Et les données sont souvent présentées d’une manière qui n’est pas utile pour les patients, parfois enfouies dans des feuilles de calcul et nécessitant une connaissance approfondie des codes de facturation. Pour calculer ces coûts, les hôpitaux font « des hypothèses détaillées sur la façon d’appliquer des termes contractuels complexes et d’évaluer les données historiques afin de créer une valeur raisonnable pour un montant autorisé prévu », a déclaré l’American Hospital Association à l’administration Trump en juillet 2025 dans le cadre des efforts visant à accroître la transparence.
Les coûts varient car les contrats des hôpitaux avec les assureurs diffèrent, explique Jamie Cleverley, président de Cleverley and Associates, qui travaille avec des prestataires de soins pour les aider à comprendre les répercussions financières des changements de termes contractuels.

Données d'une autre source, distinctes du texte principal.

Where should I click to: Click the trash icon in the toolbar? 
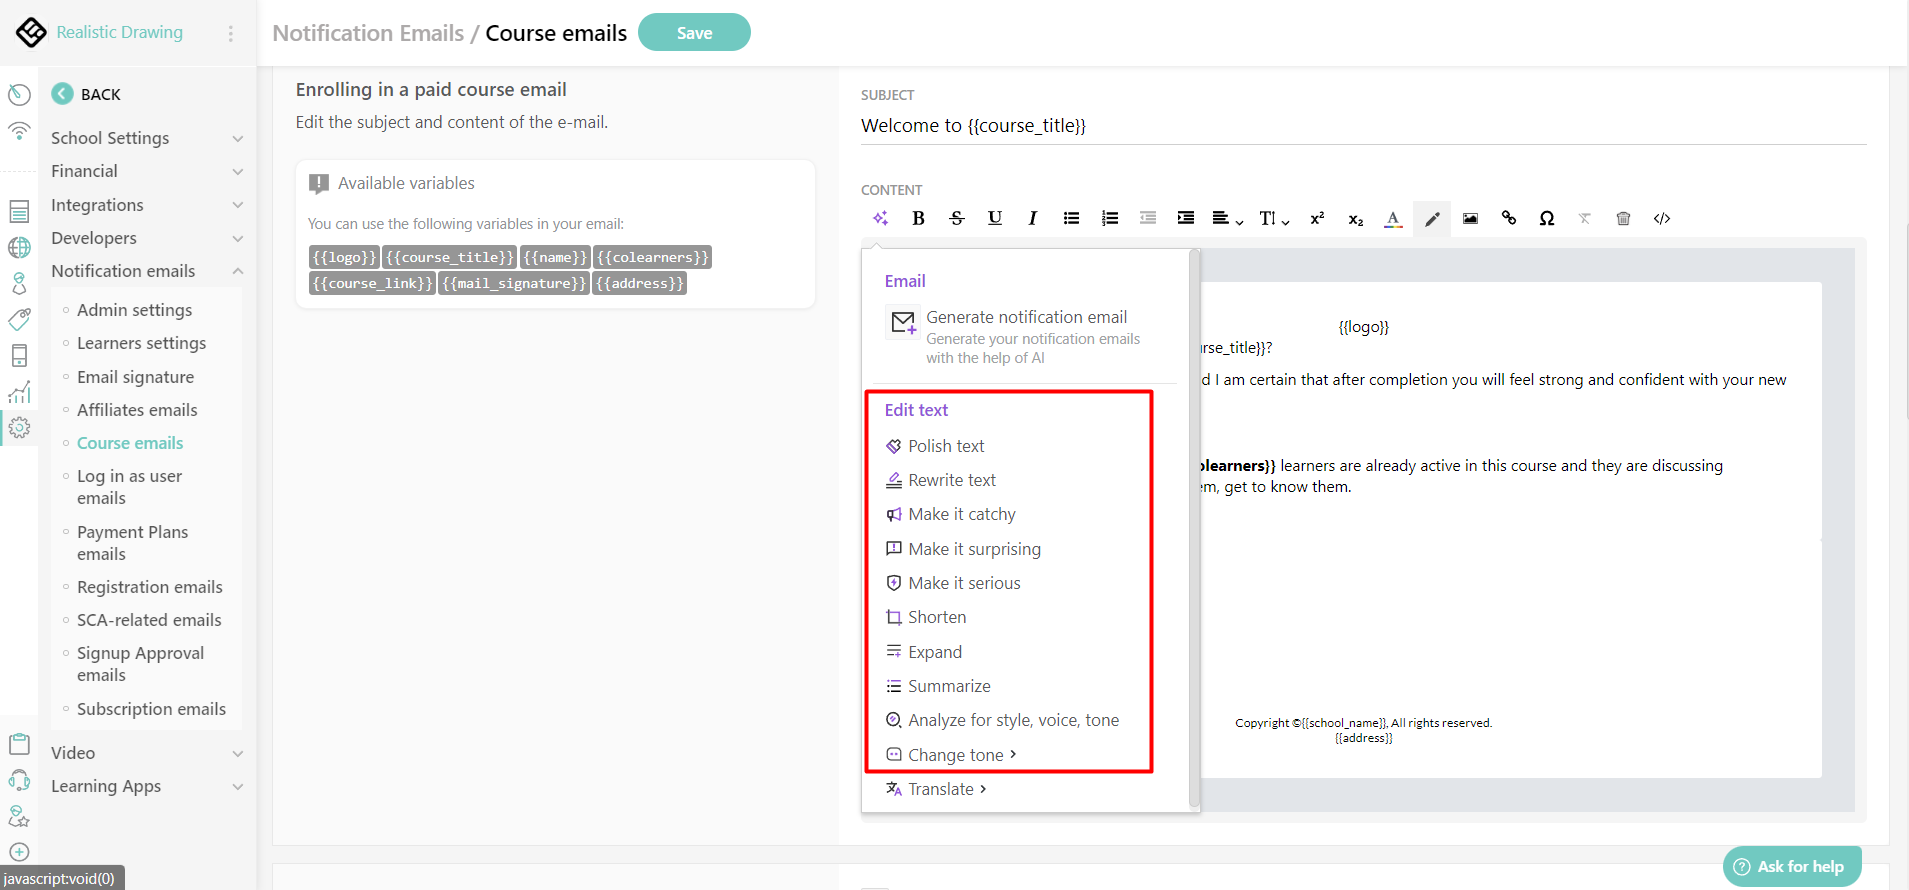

Le coût pour un patient couvert par un même régime peut être très différent de celui d’un autre patient sous un régime différent.

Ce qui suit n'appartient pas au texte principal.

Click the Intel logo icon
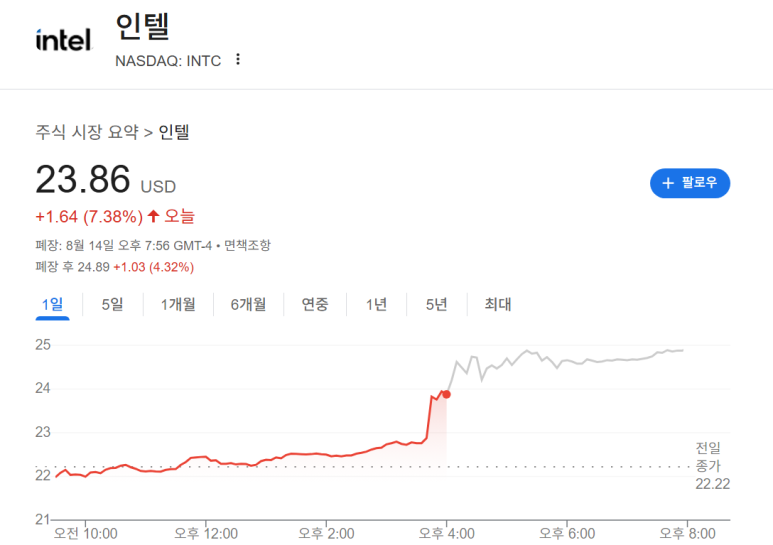Image resolution: width=773 pixels, height=545 pixels. click(63, 40)
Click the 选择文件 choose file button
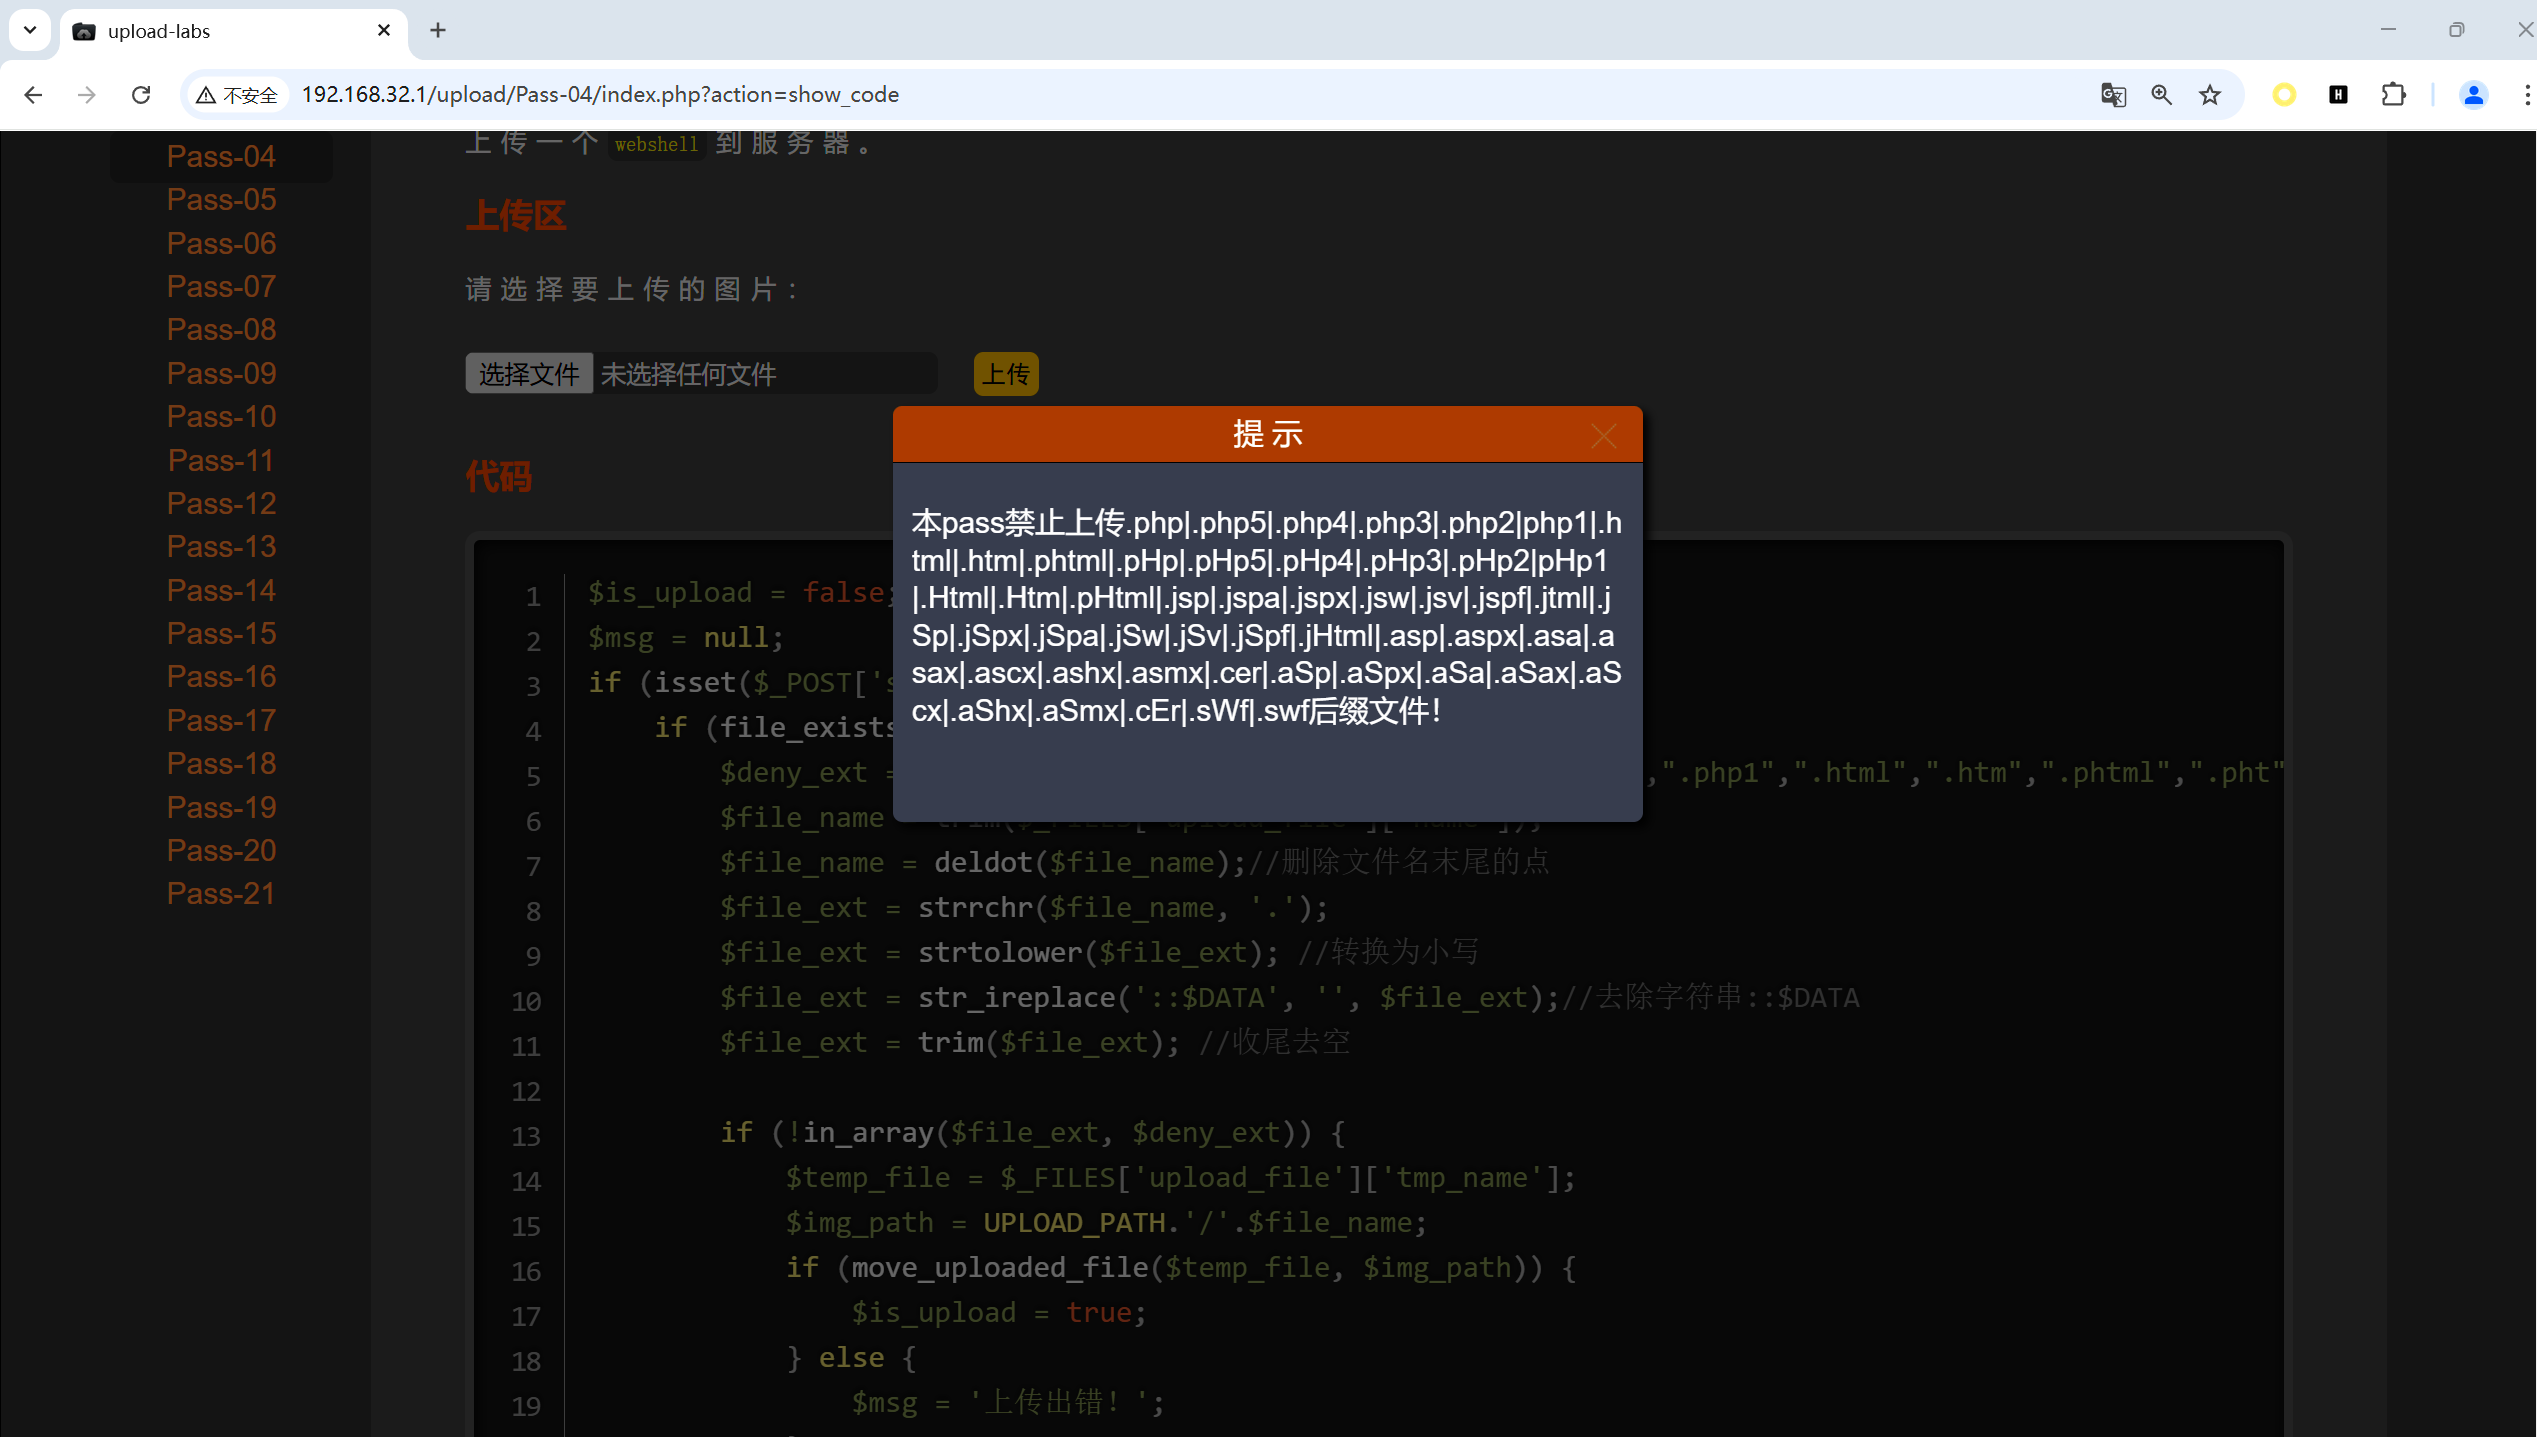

Le fait que les tarifs des hôpitaux puissent être déroutants pour les patients est une conséquence du manque de standardisation des contrats et de leur présentation, a déclaré Cleverley. « Ils ne cherchent pas à être malveillants. »
« Tant que nous ne nous alignerons pas comme industrie, il va subsister cette variation dans la manière dont les gens interprètent les données et leur utilité », a-t-il ajouté.
Au lieu d’aider les acheteurs, les données obligatoirement fournies par le gouvernement sont devenues la base des négociations — ou parfois de procédures — sur le niveau de compensation approprié.
L’usage principal des données tarifaires pour les prestataires de soins et les payeurs, tels que les assureurs, est « d’utiliser cela dans leurs négociations contractuelles », a déclaré Marcus Dorstel, dirigeant de Turquoise Health, une start-up spécialisée dans la transparence des prix.
Turquoise Health rassemble les données de prix en regroupant les codes de services à l’aide de l’apprentissage automatique, une forme d’intelligence artificielle. C’est un exemple parmi une industrie naissante de startups qui offrent des analyses sur les prix. Et, en ligne, les publicités de ces startups mettent souvent l’accent sur les hôpitaux et leurs affrontements périodiques avec les assureurs. Turquoise compte des payeurs et des fournisseurs comme clients, a déclaré Dorstel.
« Je pense que neuf fois sur dix, on les entend dire que les données de transparence des prix sont une pièce vitale dans les négociations contractuelles maintenant », a-t-il déclaré.
Évidemment, les prix ne constituent pas la seule variable sur laquelle reposent les négociations. Hoag a indiqué que Blue Cross Blue Shield du Minnesota regarde aussi la qualité des soins, les taux de traitements inutiles et d’autres facteurs. Et parfois les négociateurs ont l’impression de devoir suivre leurs pairs — invoquant un besoin de revenus supplémentaires pour égaler les salaires des concurrents, par exemple.
Hoag a ajouté que les médecins et autres prestataires examinent souvent les données provenant de systèmes de santé comparables et déclarent : « Je dois être mieux rémunéré ».